* Fragmenten uit gegevens
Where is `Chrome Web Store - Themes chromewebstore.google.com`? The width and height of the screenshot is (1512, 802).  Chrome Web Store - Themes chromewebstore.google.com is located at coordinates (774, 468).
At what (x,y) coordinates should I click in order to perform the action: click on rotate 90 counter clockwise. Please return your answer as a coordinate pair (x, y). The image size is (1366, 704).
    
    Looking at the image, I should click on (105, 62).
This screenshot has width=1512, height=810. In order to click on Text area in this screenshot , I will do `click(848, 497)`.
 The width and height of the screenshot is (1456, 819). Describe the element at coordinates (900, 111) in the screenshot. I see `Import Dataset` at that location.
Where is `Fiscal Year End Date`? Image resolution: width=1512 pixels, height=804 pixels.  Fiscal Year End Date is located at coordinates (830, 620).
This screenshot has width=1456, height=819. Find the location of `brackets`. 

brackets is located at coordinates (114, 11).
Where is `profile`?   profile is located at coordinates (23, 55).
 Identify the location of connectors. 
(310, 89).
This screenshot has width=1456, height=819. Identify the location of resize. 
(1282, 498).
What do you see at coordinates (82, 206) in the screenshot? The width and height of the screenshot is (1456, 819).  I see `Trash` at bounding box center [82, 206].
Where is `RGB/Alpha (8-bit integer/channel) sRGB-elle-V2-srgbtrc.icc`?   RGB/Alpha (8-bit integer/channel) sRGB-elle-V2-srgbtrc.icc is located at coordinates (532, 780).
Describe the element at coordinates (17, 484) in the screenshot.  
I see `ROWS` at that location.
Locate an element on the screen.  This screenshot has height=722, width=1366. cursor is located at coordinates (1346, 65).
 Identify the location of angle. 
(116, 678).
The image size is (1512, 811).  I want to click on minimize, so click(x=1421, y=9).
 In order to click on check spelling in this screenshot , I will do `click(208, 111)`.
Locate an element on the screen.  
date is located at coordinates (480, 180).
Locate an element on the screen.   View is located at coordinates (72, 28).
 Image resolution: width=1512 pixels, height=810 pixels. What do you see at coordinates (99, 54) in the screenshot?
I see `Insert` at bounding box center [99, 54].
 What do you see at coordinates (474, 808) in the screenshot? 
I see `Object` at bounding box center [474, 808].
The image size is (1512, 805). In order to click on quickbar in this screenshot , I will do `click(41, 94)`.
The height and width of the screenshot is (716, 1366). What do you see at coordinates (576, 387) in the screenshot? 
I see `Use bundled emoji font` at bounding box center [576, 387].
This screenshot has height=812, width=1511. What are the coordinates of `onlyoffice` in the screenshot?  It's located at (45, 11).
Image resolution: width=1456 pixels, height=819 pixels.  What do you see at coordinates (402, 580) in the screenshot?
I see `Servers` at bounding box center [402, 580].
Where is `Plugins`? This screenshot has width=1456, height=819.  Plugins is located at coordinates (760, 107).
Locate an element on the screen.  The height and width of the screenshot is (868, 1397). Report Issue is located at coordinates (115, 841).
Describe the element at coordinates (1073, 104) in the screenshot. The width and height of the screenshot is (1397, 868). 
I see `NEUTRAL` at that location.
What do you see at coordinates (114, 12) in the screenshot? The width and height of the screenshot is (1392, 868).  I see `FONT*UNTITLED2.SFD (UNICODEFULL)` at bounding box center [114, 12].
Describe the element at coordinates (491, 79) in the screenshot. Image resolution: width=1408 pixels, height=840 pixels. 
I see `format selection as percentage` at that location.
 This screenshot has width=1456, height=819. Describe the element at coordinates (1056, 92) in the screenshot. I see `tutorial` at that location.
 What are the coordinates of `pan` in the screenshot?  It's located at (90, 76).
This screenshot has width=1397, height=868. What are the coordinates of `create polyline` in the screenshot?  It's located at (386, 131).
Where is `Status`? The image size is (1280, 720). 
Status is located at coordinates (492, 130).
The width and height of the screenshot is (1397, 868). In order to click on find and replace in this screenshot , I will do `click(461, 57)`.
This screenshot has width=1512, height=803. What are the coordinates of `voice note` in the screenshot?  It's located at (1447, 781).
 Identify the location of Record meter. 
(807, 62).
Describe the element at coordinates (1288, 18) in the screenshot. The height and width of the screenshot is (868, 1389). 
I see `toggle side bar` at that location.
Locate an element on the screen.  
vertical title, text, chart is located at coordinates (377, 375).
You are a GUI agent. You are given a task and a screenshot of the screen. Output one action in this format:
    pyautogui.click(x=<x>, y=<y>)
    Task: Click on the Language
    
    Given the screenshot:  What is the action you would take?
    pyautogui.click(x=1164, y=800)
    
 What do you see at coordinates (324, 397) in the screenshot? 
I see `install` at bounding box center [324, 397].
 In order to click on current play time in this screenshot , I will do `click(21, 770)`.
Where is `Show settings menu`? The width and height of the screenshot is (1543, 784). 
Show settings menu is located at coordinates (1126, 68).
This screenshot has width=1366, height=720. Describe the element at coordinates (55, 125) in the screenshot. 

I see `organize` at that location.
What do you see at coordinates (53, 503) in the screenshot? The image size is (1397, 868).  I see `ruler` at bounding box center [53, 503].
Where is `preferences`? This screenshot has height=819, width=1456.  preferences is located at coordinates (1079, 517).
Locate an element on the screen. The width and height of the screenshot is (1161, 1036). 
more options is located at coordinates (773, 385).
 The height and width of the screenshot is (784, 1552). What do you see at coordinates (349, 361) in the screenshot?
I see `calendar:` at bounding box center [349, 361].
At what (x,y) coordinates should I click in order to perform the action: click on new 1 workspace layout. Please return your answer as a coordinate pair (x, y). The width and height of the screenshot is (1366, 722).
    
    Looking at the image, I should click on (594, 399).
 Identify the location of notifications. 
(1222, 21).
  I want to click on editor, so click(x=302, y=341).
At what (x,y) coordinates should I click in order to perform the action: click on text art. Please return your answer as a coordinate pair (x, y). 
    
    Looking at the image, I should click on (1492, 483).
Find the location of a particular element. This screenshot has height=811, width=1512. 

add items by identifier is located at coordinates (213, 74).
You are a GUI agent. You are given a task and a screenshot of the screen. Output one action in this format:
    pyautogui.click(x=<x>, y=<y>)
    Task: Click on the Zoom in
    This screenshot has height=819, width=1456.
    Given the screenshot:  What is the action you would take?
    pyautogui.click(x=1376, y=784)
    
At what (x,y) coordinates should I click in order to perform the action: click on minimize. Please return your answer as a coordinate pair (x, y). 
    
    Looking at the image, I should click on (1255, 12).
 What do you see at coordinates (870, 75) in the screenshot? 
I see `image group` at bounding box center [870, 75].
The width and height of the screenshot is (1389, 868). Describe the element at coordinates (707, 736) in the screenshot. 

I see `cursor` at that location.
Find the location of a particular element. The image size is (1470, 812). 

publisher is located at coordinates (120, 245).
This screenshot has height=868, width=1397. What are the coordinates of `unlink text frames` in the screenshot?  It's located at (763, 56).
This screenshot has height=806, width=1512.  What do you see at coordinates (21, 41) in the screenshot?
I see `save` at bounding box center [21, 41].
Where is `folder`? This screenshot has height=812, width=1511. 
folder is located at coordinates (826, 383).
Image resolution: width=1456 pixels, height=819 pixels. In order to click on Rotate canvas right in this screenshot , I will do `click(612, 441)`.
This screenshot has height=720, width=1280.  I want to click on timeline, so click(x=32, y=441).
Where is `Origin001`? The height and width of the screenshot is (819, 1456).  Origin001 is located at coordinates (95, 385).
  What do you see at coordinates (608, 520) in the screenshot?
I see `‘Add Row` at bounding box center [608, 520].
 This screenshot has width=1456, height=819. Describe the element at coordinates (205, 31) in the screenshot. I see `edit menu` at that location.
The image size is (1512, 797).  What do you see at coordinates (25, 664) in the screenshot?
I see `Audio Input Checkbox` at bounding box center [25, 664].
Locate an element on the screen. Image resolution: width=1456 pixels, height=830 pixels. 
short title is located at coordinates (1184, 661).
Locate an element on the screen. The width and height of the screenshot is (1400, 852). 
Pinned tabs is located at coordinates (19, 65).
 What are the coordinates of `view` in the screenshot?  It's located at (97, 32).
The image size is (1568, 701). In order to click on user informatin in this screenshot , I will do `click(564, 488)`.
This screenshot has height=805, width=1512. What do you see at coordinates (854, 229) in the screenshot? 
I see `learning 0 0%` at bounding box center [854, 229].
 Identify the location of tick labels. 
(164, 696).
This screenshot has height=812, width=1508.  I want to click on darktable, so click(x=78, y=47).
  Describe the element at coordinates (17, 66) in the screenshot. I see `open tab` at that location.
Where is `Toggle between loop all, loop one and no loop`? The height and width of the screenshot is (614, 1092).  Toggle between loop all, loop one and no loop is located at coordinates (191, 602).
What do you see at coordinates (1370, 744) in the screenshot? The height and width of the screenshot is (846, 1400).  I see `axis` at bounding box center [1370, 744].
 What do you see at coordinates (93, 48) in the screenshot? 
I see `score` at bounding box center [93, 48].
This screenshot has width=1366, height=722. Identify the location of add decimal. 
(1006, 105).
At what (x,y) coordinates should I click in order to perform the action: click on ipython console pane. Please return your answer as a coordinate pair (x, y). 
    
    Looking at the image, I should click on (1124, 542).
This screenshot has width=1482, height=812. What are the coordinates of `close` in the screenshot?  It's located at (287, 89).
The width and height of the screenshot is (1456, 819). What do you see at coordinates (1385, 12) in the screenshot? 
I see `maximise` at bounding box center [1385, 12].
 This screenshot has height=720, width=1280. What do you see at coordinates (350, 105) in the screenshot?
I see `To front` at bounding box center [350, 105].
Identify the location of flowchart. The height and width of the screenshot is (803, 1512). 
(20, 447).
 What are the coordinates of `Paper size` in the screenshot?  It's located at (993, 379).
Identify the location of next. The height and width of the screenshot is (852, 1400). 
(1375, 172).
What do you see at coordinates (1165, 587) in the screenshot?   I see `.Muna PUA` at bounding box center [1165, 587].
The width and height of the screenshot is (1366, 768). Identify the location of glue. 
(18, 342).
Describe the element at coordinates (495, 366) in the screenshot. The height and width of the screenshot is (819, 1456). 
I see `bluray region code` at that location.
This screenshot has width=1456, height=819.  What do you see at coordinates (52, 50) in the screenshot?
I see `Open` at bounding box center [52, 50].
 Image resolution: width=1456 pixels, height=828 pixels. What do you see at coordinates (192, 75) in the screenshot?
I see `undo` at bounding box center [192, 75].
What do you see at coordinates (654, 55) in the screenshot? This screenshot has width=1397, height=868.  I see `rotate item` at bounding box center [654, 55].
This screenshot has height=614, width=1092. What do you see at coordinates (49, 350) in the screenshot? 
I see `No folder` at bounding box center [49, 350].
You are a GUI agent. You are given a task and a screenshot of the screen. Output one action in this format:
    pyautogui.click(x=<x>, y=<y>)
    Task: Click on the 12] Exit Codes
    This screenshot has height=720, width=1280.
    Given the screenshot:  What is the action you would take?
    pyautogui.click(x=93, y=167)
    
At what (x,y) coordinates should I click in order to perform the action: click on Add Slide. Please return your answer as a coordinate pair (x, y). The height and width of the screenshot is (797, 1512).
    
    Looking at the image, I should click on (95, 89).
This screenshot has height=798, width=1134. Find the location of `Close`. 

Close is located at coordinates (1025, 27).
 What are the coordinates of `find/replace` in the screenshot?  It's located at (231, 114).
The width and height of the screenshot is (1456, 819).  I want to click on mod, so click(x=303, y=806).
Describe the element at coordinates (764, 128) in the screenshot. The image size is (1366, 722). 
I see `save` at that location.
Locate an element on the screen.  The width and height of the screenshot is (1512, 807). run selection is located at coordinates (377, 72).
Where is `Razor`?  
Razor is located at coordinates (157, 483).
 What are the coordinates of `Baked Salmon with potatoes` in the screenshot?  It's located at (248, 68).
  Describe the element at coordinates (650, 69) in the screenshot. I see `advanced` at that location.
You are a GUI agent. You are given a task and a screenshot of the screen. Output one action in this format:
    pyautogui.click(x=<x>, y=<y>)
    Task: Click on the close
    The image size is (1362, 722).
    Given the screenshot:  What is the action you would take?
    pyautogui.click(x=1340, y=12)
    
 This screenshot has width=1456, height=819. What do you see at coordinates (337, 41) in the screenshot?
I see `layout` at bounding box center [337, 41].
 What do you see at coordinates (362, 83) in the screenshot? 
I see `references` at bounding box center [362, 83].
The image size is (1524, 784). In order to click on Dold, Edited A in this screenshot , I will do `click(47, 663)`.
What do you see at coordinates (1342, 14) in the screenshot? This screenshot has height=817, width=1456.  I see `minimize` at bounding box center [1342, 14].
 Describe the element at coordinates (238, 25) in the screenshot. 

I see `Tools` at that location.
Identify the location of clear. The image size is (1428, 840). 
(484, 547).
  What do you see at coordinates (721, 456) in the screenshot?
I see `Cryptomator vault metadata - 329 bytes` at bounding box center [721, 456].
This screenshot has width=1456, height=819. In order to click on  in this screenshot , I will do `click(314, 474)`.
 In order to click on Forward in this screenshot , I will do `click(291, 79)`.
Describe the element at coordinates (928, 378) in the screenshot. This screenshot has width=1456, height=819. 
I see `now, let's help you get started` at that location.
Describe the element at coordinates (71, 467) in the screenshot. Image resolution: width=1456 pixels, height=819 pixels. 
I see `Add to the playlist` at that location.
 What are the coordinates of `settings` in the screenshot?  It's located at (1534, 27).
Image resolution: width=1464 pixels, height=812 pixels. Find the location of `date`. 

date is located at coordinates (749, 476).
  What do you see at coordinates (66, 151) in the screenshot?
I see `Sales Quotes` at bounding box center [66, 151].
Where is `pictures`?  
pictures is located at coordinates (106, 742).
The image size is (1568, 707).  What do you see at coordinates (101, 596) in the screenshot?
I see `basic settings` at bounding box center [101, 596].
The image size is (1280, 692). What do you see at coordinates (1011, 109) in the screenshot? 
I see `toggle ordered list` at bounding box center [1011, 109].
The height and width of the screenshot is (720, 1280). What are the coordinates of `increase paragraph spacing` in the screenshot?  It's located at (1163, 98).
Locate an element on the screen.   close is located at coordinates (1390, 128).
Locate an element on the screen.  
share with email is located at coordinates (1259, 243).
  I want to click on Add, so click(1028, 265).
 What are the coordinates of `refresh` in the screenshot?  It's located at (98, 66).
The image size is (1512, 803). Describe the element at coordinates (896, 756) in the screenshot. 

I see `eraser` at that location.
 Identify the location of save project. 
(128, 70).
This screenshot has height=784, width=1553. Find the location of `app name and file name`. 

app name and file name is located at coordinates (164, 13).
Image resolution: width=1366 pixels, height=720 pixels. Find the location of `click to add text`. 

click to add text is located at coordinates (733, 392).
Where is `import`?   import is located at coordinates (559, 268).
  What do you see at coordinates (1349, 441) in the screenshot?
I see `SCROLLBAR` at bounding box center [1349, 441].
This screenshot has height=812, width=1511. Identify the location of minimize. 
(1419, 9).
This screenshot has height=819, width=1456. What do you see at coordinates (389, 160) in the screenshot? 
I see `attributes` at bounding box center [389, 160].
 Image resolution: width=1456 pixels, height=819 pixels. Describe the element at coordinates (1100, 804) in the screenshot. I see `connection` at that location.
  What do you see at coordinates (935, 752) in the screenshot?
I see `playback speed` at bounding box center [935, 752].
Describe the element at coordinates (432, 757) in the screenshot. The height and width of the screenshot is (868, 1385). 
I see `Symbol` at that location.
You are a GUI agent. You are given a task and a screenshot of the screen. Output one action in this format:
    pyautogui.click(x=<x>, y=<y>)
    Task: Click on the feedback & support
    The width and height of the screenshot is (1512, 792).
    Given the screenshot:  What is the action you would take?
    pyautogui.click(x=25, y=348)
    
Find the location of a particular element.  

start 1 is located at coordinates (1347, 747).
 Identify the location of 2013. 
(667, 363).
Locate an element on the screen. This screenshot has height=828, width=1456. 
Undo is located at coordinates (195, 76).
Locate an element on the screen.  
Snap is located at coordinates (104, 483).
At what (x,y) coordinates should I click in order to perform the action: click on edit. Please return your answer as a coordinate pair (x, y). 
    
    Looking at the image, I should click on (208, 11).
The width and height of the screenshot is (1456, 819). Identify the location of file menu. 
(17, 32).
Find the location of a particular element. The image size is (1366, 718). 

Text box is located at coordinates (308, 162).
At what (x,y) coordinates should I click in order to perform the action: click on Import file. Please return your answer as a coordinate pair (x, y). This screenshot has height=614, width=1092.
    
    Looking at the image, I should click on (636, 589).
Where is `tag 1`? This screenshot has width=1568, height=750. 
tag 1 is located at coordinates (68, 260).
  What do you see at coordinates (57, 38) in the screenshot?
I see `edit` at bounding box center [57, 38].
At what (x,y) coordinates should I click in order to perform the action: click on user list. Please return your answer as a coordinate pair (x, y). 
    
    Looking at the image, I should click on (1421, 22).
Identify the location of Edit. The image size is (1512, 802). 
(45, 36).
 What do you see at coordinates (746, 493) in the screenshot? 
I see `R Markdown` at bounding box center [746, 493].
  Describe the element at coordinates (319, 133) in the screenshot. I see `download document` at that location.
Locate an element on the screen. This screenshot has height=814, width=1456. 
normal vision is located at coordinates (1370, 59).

* Taakomschrijving
Geef de regels die beginnen bij de regel met "What do you see at coordinates (114, 12)" en eindigen bij de regel met "vertical title, text, chart" weer als een genummerde lijst, alleen die regels en zonder lege regels.

* Uitvoer oefening
1. What do you see at coordinates (114, 12) in the screenshot? The width and height of the screenshot is (1392, 868).  I see `FONT*UNTITLED2.SFD (UNICODEFULL)` at bounding box center [114, 12].
2. Describe the element at coordinates (491, 79) in the screenshot. Image resolution: width=1408 pixels, height=840 pixels. 
3. I see `format selection as percentage` at that location.
4.  This screenshot has width=1456, height=819. Describe the element at coordinates (1056, 92) in the screenshot. I see `tutorial` at that location.
5.  What are the coordinates of `pan` in the screenshot?  It's located at (90, 76).
6. This screenshot has width=1397, height=868. What are the coordinates of `create polyline` in the screenshot?  It's located at (386, 131).
7. Where is `Status`? The image size is (1280, 720). 
8. Status is located at coordinates (492, 130).
9. The width and height of the screenshot is (1397, 868). In order to click on find and replace in this screenshot , I will do `click(461, 57)`.
10. This screenshot has width=1512, height=803. What are the coordinates of `voice note` in the screenshot?  It's located at (1447, 781).
11.  Identify the location of Record meter. 
12. (807, 62).
13. Describe the element at coordinates (1288, 18) in the screenshot. The height and width of the screenshot is (868, 1389). 
14. I see `toggle side bar` at that location.
15. Locate an element on the screen.  
16. vertical title, text, chart is located at coordinates (377, 375).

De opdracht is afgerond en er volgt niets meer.